The principle of uncertainty of the Heisenberg and its significance in the development of natural science

Werner Heisenberg's discovery of the uncertainty principles he made in 1927 was one of the most important achievements of science that played a fundamental role in the development of quantum mechanics, and later influenced the development of all modern natural science.

The traditional study of the universe proceeded from the assumption that if all material objects that we can observe behave in a certain way, then all the others that we can not cognize with sensations should also behave. If there is some kind of indignation in this behavior, then it qualifies as a paradox and causes perplexity. This was the reaction of natural scientists when they penetrated the microcosm and encountered phenomena that did not fit into the traditional model of worldview. This phenomenon manifested itself particularly vividly in the field of quantum mechanics, where objects of immeasurable magnitude were considered with those with which scientists are accustomed to deal with before. The principle of uncertainty of Heisenberg, in fact, gave an answer to the question of how the microcosm differs from the world we are accustomed to.

Newtonian physics practically ignored such a phenomenon as the influence of the instrument of cognition on the very object of cognition, by influencing its physical properties. In the early 1920s Werner Heisenberg raises this problem and comes to a formula that describes the degree of influence of the method of measuring the properties of an object on the object itself. As a result, the Heisenberg uncertainty principle was discovered. He obtained mathematical reflection in the theory of the uncertainty relation. The category of "uncertainty" in this concept meant that the researcher does not exactly know the location of the particle being studied. In its practical meaning, the principles of Heisenberg's uncertainty asserted that the more accurate the characteristics, the device is used to measure the physical properties of the object, thereby less uncertainty of our ideas about these properties will be achieved. For example, the Heisenberg uncertainty principle, when used in a microworld study, made it possible to draw conclusions about "zero" uncertainty when the impact of the instrument on the object under study was negligible.

In further studies it was established that the Heisenberg uncertainty principle relates not only spatial coordinates and velocity to its content. Here it is simply more clearly manifested. In fact, its influence is present in all parts of the system that we are studying. This conclusion allows us to make a few remarks on the operation of the Heisenberg principle. First, this principle assumes that it is impossible to establish exactly the spatial parameters of objects. Secondly, this property is objective and does not depend on the person who carries out the measurements.

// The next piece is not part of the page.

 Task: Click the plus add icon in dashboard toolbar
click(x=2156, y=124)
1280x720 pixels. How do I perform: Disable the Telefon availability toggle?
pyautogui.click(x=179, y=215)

These conclusions have become a powerful impetus for the development of management theories in a variety of areas of human activity, where the main subject of research, as a rule, is the notorious "human factor". This was the public significance of Heisenberg's discovery.

Contemporary scientific and pseudo-scientific discussions on the principles of uncertainty suggest that if the role of man in the knowledge of the microworld is limited and he can not actively influence it, is this not evidence that the human consciousness is connected in some way with the "Higher Mind "(The New Age theory). These conclusions can not be considered serious, because the principle itself is misunderstood from the beginning. According to Heisenberg, the main thing in his discovery is not the presence of a person, namely the fact of the influence of the instrument on the subject of research.

The principles of Heisenberg today are one of the most used methodological tools used in various fields of knowledge.